© JUNGE FREIHEIT Verlag GmbH & Co. KG www.jungefreiheit.de 23/23 / 02. Juni 2023

Bilanz der Feiern zum ersten Revolutionsjubiläum 1849
Keine gescheiterte Revolution
(ob)

Weil die Revolutionäre von 1848/49 „vor den Thronen Halt machten“, überwiegt in den Deutungskämpfen der Historiker in den letzten 175 Jahren die Ansicht, es habe sich um eine „gescheiterte Revolution“ gehandelt. Für den Berliner Historiker Klaus Seidl drückt sich in dieser Bewertung nichts anderes als eine „oberflächliche Reduktion“ der Geschehnisse aus, die sich durch eine Mikroanalyse der im Frühjahr 1849 veranstalteten zahlreichen Feiern zum einjährigen Revolutionsjubiläum korrigieren lasse (Historische Zeitschrift, 1/2023). In der von den Zeitgenossen formulierten „Erfahrung von 1848/49“ schlugen sich zwar Enttäuschungen nieder, doch überwogen die Hoffnungen auf einen neuen Aufbruch. Insoweit künden die Feiern, die europaweit stattfanden, nicht vom Scheitern, sondern vom Streit der Erben, der auch spätere historiographische Deutungskämpfe präjudizierte, aber in erster Linie der gemeinschaftsbildenden Selbstvergewisserung und der weiteren politischen Mobilisierung diente.
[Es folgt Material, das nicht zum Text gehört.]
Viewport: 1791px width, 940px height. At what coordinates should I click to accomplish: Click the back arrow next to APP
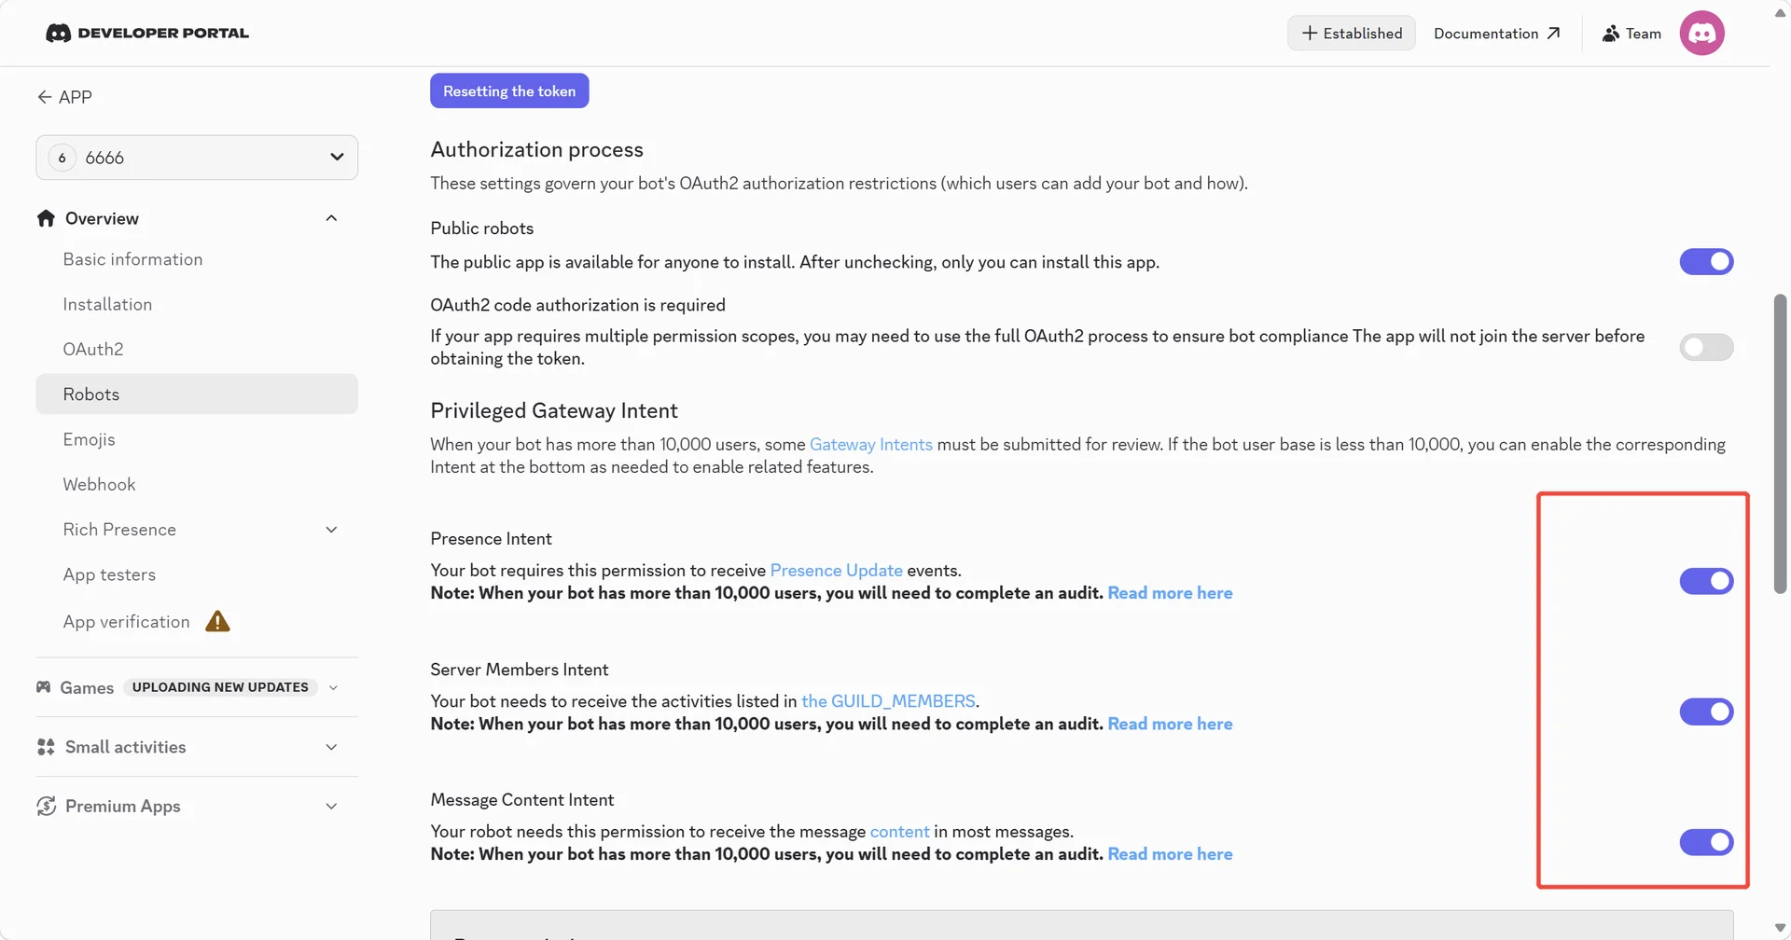pos(44,97)
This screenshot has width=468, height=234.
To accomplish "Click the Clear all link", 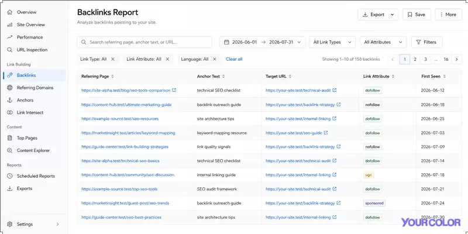I will tap(234, 59).
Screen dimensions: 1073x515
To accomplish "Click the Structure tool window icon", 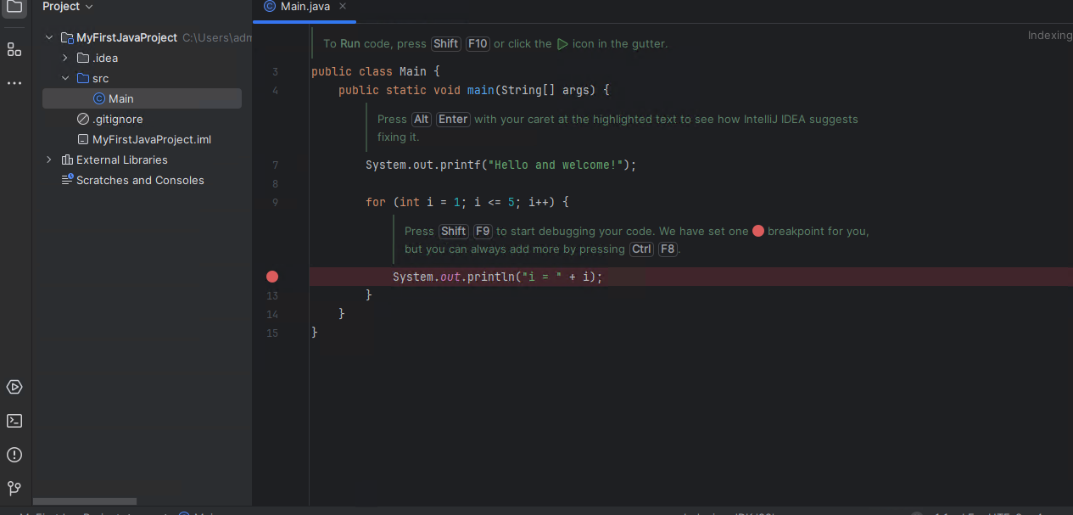I will coord(14,48).
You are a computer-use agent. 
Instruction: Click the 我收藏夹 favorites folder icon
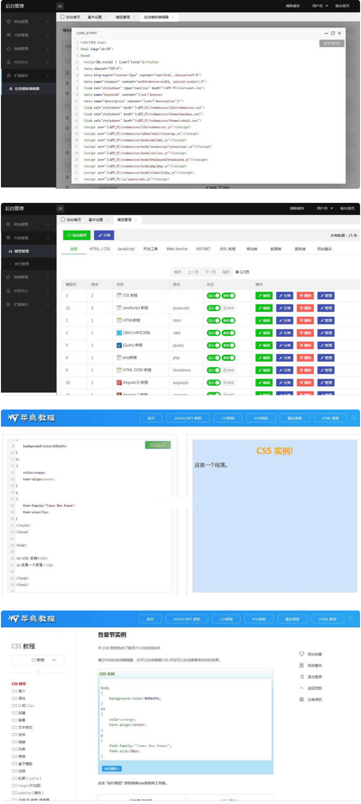(x=301, y=665)
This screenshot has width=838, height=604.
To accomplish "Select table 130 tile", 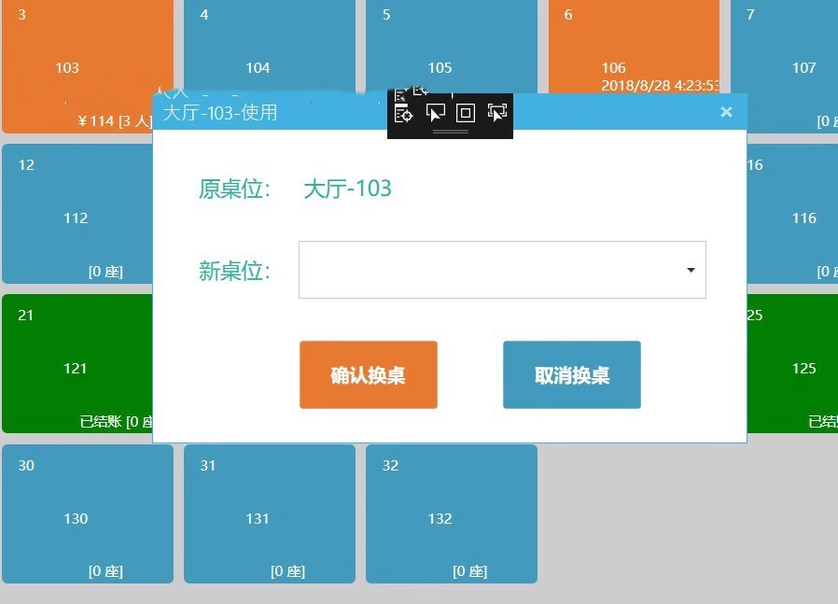I will pyautogui.click(x=88, y=513).
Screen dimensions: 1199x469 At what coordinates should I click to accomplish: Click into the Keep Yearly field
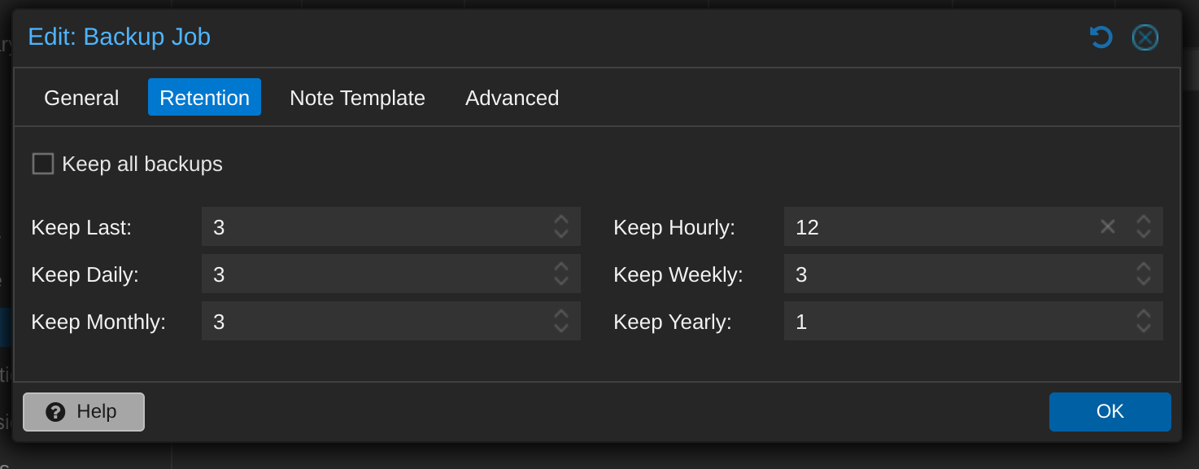tap(957, 321)
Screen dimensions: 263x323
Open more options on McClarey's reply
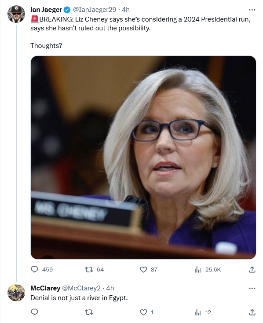point(252,288)
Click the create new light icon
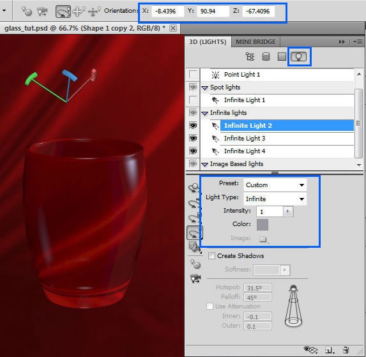 [330, 350]
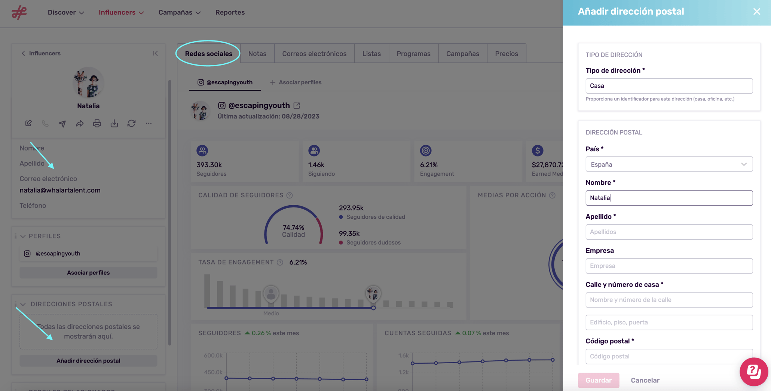Click the Cancelar link
Viewport: 771px width, 391px height.
click(x=645, y=380)
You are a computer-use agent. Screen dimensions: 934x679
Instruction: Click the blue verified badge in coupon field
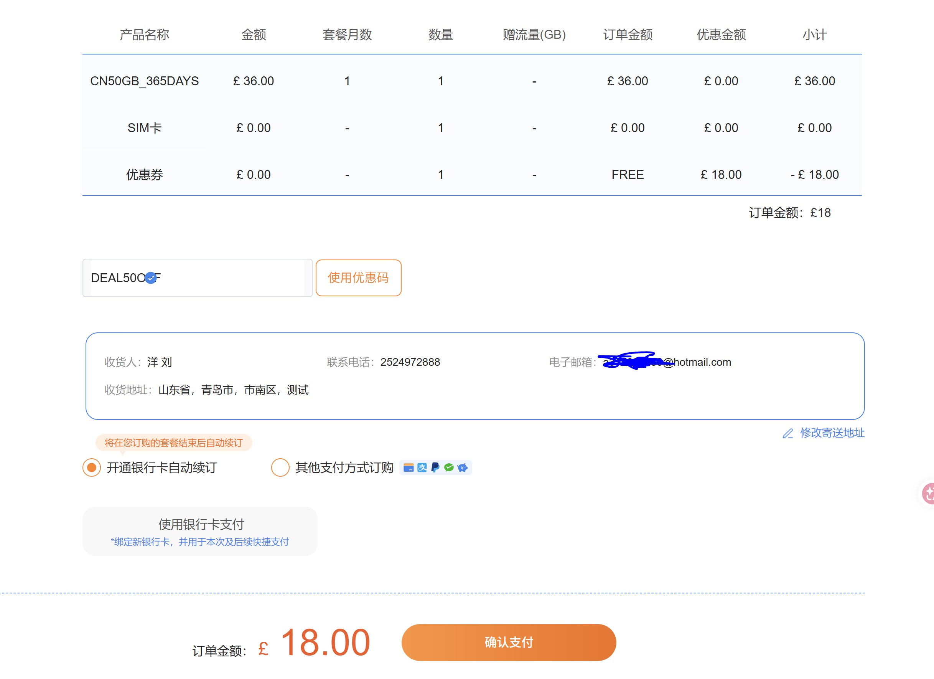151,278
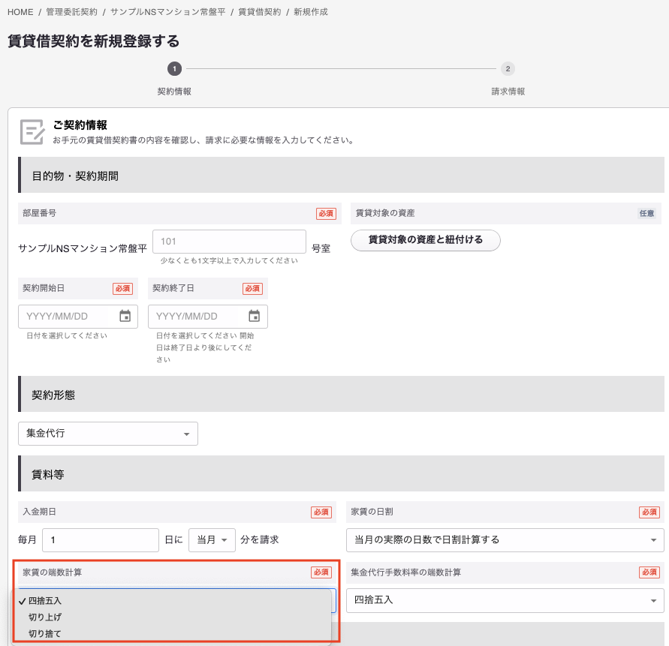Click the contract information document icon
The width and height of the screenshot is (669, 646).
pos(32,132)
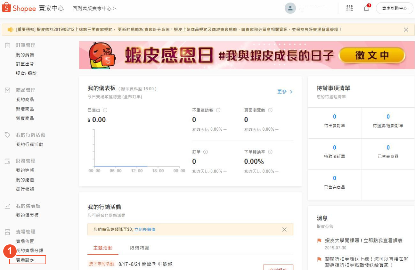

In dieser „Zeit der Möglichkeiten“, der frühen Phase der Erinnerungspolitik, hätten die Feiern, so lautet Seidls positive Bilanz von 1848/49, daher zur lange nachwirkenden „Fundamentalpolitisierung“ der deutschen Gesellschaft und zur Ausbildung einer „revolutionären politischen Kultur“ beigetragen.